I have been working in the studio this week, Faithful Reader. So diligently that I have lost touch with the real world and was startled when the Guelph daughter phoned with Easter plans. This weekend? What a surprise! I do like the plan. Everyone is coming here, bringing lunch. Not only do I not need to conceive a plan, I need not travel.

There was a time when, as with the holidays, we trekked from Oakville to Queenston to augment the gathered clan at my mother's house. A dozen grandchildren in their finery until one or other became chocolate-coated.

Chocolate chickens and rabbits as large as the smallest child. It was an outdoor event. I cannot recall snow. I do recall a dinner as ritualized as Christmas.

And, of course, the new Easter hat to wear to church. If not a new hat, then the old one must have new ribbons, veil or flowers. There was a popular song praising a young woman wearing an Easter bonnet- "with blue ribbons on it"- in the Easter parade. That happened in New York, or possibly Toronto, certainly not in Queenston.

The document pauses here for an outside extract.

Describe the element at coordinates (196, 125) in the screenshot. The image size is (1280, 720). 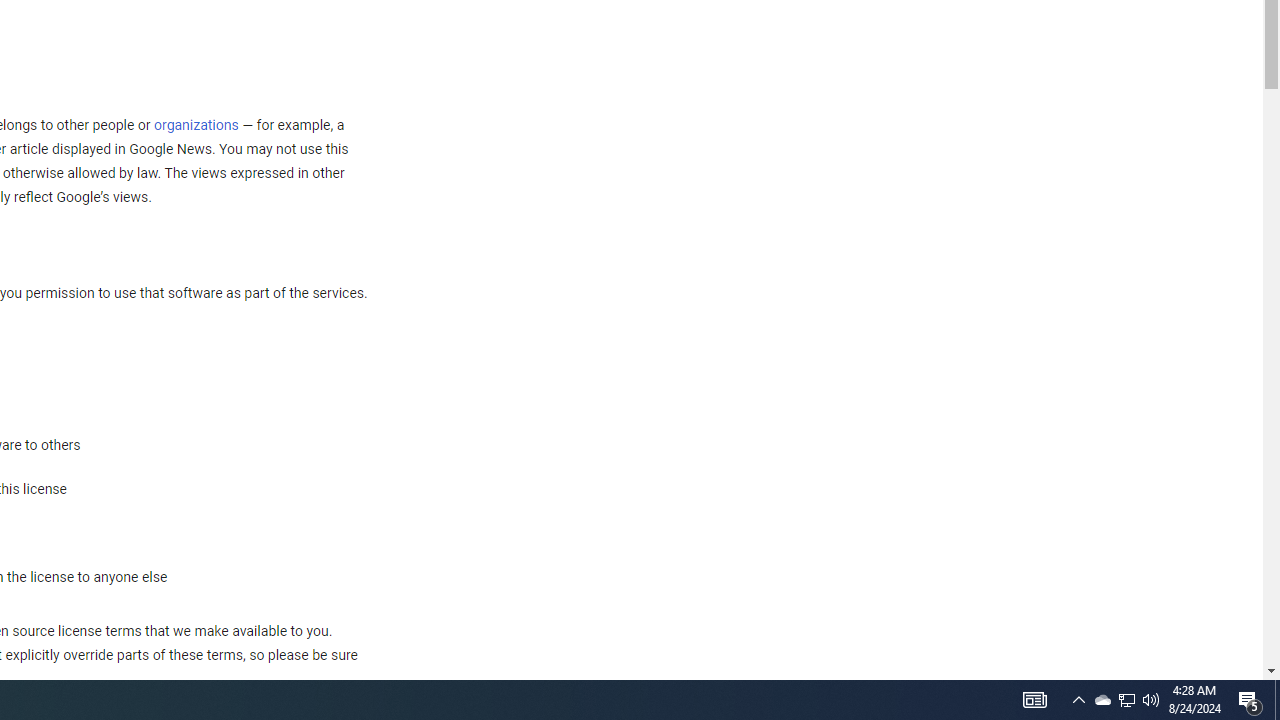
I see `'organizations'` at that location.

Do you read Bill Sherk's column in The News? Tales of old cars. Last week Sid Copeland, I think from Brantford, wrote about his father's 1918 Model T touring car and the part it played in his life. I suspect male or female, everyone has a first car story. These stories are more vividly recalled than other firsts in one's life. Well, perhaps not.

My first vehicle was a Reo truck that my father stripped flat and was used to pick up the baskets of fruit in the orchard. At first, when we moved to the farm, my grandfather's team of horses was hitched to a flat-bed wagon. Mac was an old Clydesdale and Bill was a bony quarterhorse. Not much of a team, F.R., particularly because Mac, either from old age or boredom, would simply lie down, upsetting not only Bill, but the lad who was driving and the wagon loaded with fruit baskets.

The Reo truck was the team's replacement. I learned to drive it. It had a hand crank, a push-button starter, a lovely wooden steering wheel, no cab and an open flatbed to load with the fruit baskets. It was a matter of driving slowly without stalling. I seem to recall it did not reverse, or was it that I did not acquire that skill? The horn had a very loud, rather rude sound, just short of a bull moose in mating season. Yes, I do know that sound.

We moved from that treasure to a new 1947 green Ford pickup. I learned the finer points of driving in that gem. I learned to parallel park between two wooden fruit baskets, down the farm lane and away from the teasing eyes of the male farmhands. At 15 (and-a-half) I got my driver's licence, a story for another day. At 16 I relieved my parents on occasion, driving truckloads of fruit to Toronto via the QEW when it was a gravel road used mainly by military convoys travelling from the encampment at Niagara-on-the-Lake.

I smile when thinking how far removed automobiles are from those humble beginnings. Simple items...windshield washers, side-view mirrors, heaters, radios were modern miracles. I also smile when I think of the laundry room of my childhood and the scrub board, the flat irons. Or the vacuum cleaner.

My father loved gadgets. We had a first pop-up toaster, food mixer, a blender. A record player replaced the elegant gramophone. And, F.R., we were among the few in the village with an indoor toilet and bathroom. Which brings me back to the Dundas Museum's current exhibition, Sitting Pretty, a history of the toilet. You have only until March 26. Do not delay. Take a friend.

The Carnegie Gallery annual general meeting is March 27, 7:30 p.m. It should already be on your calendar. Fred Vermeulen is to make a presentation of plans for the building's future.